I should have been wondering about the pain that brought George Weed to the abandoned pool in Maryvale. But my thoughts were too much still back in Portland. Anyone who expects the old to pass gently into that good night didn’t know Dan Milton. He was angry with Plato, furious with Rousseau. His age-old antipathy for Lenin had not abated at all. “Ideas with a body count!” he shouted. Other times his voice would calm and his eyes regain some of their old gleam. “I don’t want to go out a madman, like Wilson,” he laughed. His head was nearly all skull, covered by a tent of sickly skin and the rough whiskers
that wouldn’t stop giving his face hope of fresh life. “It’s a new dark age,” he said at one point. “Nobody reads anymore. People are losing the ability to think. Television has destroyed us. I’m glad I won’t live to see the worst of it.”
When it hurt the worst, he would whisper through gritted teeth. That last night, I heard him whisper, “Drop by drop upon the heart.” He had whispered it twice, from a pain-laced half drowse.
“What is that?” his young amour Kathleen had asked. She was holding his hand, wiping a cool cloth on his bony forehead.
I recalled Aeschylus: “In our sleep, pain that cannot forget falls drop by drop upon the heart, and in our own despair, against our will, comes wisdom to us by the awful grace of God.”

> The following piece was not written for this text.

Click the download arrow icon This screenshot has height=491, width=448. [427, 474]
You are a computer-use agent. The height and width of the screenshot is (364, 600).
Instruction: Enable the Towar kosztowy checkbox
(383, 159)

His voice was still in my head when I went out to the county’s records storage warehouse on Jefferson Street, a few blocks east of the baseball stadium. I avoided decades of property tax assessments, voter records, court documents, and jury rolls. Now I was playing hunches. Digging in cardboard boxes, shockingly un-state-of-the-art manila file folders and paper reports. Getting paper cuts, sneezing at the dust from the space age and the disco era. Exhuming microfiche reels from heavy metal cabinets and praying the old dried-out film wouldn’t break in the creaky old reader. Taking chances in bottom drawers, in card files and leather-bound registers. After two more hours, just when I thought the Rev. Quanah Card had played me for a fool, I again picked up the trail of George Weed.
***
That night I grabbed Thai takeout at Wild Thaiger. I swapped cars and made my circuitous way home, believing I could still smell the last sweet vestige of citrus blossoms in the streets of Willo. Then I slipped down into the underground garage of our hideaway and took the elevator past a watchful deputy to the eighth floor.
Lindsey was in the back bedroom, which had been converted into a home gym. She was in gray spandex, an oval sweat stain darkening the fabric from her breasts down to her belly. Her hair was pulled back in a ponytail, her fair skin was flushed, and she sat cross-legged on the floor. Her old tomcat, Pasternak, watched her from a chair. Liz Phair was coming out of the stereo, “Johnny Feelgood.” Lindsey’s fine head was lolled back against the wall. She was mouthing the lyrics and smoking, greedily inhaling from a cigarette.